| Exercise prompt |
Reproduce the material below, swapping "Locate an element on the screen" for "Find an element on the screen" wherever it occurs and leaving everything else untouched.

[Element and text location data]
--------

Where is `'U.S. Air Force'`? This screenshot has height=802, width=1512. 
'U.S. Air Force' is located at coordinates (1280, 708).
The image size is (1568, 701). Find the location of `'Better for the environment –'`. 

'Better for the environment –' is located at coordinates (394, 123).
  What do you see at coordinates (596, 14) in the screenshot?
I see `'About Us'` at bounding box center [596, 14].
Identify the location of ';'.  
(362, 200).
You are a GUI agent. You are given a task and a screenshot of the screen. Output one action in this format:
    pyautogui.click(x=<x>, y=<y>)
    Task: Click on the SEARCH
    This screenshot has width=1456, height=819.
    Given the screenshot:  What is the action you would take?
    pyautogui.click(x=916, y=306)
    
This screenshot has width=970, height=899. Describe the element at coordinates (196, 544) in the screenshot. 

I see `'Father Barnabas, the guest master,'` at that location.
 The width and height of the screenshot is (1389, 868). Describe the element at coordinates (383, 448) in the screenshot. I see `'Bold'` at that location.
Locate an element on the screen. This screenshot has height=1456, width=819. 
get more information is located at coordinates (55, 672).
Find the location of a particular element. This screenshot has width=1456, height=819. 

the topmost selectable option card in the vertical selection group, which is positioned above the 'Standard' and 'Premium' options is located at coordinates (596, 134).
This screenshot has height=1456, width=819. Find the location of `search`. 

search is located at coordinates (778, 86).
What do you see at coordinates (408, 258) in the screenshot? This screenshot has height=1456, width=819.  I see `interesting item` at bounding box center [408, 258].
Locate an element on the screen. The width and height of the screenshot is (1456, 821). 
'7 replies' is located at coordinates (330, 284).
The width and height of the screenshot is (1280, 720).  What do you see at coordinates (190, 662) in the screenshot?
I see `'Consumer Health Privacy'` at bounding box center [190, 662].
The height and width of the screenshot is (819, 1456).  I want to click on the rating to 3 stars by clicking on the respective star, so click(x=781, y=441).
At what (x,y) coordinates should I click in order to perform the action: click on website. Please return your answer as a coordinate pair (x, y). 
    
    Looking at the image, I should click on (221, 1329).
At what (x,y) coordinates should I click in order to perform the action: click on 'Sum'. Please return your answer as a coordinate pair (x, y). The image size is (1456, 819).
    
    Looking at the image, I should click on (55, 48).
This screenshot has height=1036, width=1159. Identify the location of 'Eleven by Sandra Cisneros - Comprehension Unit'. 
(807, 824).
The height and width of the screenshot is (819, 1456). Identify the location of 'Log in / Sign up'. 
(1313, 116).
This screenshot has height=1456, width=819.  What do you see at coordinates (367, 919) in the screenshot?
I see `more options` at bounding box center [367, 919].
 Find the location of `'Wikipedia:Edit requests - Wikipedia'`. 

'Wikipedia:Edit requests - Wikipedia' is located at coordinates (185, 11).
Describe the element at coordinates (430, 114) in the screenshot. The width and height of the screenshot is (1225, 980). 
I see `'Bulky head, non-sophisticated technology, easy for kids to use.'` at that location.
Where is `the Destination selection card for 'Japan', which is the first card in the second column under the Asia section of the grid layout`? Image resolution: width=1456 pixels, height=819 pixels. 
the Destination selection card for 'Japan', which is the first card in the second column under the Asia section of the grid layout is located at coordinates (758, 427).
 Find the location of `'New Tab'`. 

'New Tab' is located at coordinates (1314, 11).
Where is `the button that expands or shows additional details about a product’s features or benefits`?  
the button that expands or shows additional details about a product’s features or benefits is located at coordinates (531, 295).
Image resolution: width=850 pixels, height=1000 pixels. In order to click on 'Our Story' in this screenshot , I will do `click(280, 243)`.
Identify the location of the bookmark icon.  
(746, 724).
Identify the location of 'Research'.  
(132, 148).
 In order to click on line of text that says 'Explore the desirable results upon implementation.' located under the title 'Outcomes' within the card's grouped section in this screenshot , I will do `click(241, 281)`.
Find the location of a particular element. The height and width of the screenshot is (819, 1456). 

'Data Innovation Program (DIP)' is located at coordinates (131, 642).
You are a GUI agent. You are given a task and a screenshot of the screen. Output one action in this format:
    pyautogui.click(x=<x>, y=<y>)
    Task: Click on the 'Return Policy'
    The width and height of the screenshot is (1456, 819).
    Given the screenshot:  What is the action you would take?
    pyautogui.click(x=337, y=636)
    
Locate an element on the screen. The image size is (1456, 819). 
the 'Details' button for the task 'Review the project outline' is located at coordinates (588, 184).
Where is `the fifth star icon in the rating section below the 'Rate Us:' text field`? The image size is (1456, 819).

--------

| Complete answer |
Where is `'U.S. Air Force'`? This screenshot has height=802, width=1512. 
'U.S. Air Force' is located at coordinates (1280, 708).
The image size is (1568, 701). Find the location of `'Better for the environment –'`. 

'Better for the environment –' is located at coordinates (394, 123).
  What do you see at coordinates (596, 14) in the screenshot?
I see `'About Us'` at bounding box center [596, 14].
Identify the location of ';'.  
(362, 200).
You are a GUI agent. You are given a task and a screenshot of the screen. Output one action in this format:
    pyautogui.click(x=<x>, y=<y>)
    Task: Click on the SEARCH
    This screenshot has width=1456, height=819.
    Given the screenshot:  What is the action you would take?
    pyautogui.click(x=916, y=306)
    
This screenshot has width=970, height=899. Describe the element at coordinates (196, 544) in the screenshot. 

I see `'Father Barnabas, the guest master,'` at that location.
 The width and height of the screenshot is (1389, 868). Describe the element at coordinates (383, 448) in the screenshot. I see `'Bold'` at that location.
Find an element on the screen. This screenshot has height=1456, width=819. 
get more information is located at coordinates (55, 672).
Find the location of a particular element. This screenshot has width=1456, height=819. 

the topmost selectable option card in the vertical selection group, which is positioned above the 'Standard' and 'Premium' options is located at coordinates (596, 134).
This screenshot has height=1456, width=819. Find the location of `search`. 

search is located at coordinates (778, 86).
What do you see at coordinates (408, 258) in the screenshot? This screenshot has height=1456, width=819.  I see `interesting item` at bounding box center [408, 258].
Find an element on the screen. The width and height of the screenshot is (1456, 821). 
'7 replies' is located at coordinates (330, 284).
The width and height of the screenshot is (1280, 720).  What do you see at coordinates (190, 662) in the screenshot?
I see `'Consumer Health Privacy'` at bounding box center [190, 662].
The height and width of the screenshot is (819, 1456).  I want to click on the rating to 3 stars by clicking on the respective star, so click(x=781, y=441).
At what (x,y) coordinates should I click in order to perform the action: click on website. Please return your answer as a coordinate pair (x, y). 
    
    Looking at the image, I should click on (221, 1329).
At what (x,y) coordinates should I click in order to perform the action: click on 'Sum'. Please return your answer as a coordinate pair (x, y). The image size is (1456, 819).
    
    Looking at the image, I should click on (55, 48).
This screenshot has height=1036, width=1159. Identify the location of 'Eleven by Sandra Cisneros - Comprehension Unit'. 
(807, 824).
The height and width of the screenshot is (819, 1456). Identify the location of 'Log in / Sign up'. 
(1313, 116).
This screenshot has height=1456, width=819.  What do you see at coordinates (367, 919) in the screenshot?
I see `more options` at bounding box center [367, 919].
 Find the location of `'Wikipedia:Edit requests - Wikipedia'`. 

'Wikipedia:Edit requests - Wikipedia' is located at coordinates (185, 11).
Describe the element at coordinates (430, 114) in the screenshot. The width and height of the screenshot is (1225, 980). 
I see `'Bulky head, non-sophisticated technology, easy for kids to use.'` at that location.
Where is `the Destination selection card for 'Japan', which is the first card in the second column under the Asia section of the grid layout`? Image resolution: width=1456 pixels, height=819 pixels. 
the Destination selection card for 'Japan', which is the first card in the second column under the Asia section of the grid layout is located at coordinates (758, 427).
 Find the location of `'New Tab'`. 

'New Tab' is located at coordinates (1314, 11).
Where is `the button that expands or shows additional details about a product’s features or benefits`?  
the button that expands or shows additional details about a product’s features or benefits is located at coordinates (531, 295).
Image resolution: width=850 pixels, height=1000 pixels. In order to click on 'Our Story' in this screenshot , I will do `click(280, 243)`.
Identify the location of the bookmark icon.  
(746, 724).
Identify the location of 'Research'.  
(132, 148).
 In order to click on line of text that says 'Explore the desirable results upon implementation.' located under the title 'Outcomes' within the card's grouped section in this screenshot , I will do `click(241, 281)`.
Find the location of a particular element. The height and width of the screenshot is (819, 1456). 

'Data Innovation Program (DIP)' is located at coordinates (131, 642).
You are a GUI agent. You are given a task and a screenshot of the screen. Output one action in this format:
    pyautogui.click(x=<x>, y=<y>)
    Task: Click on the 'Return Policy'
    The width and height of the screenshot is (1456, 819).
    Given the screenshot:  What is the action you would take?
    pyautogui.click(x=337, y=636)
    
Find an element on the screen. The image size is (1456, 819). 
the 'Details' button for the task 'Review the project outline' is located at coordinates (588, 184).
Where is `the fifth star icon in the rating section below the 'Rate Us:' text field`? The image size is (1456, 819).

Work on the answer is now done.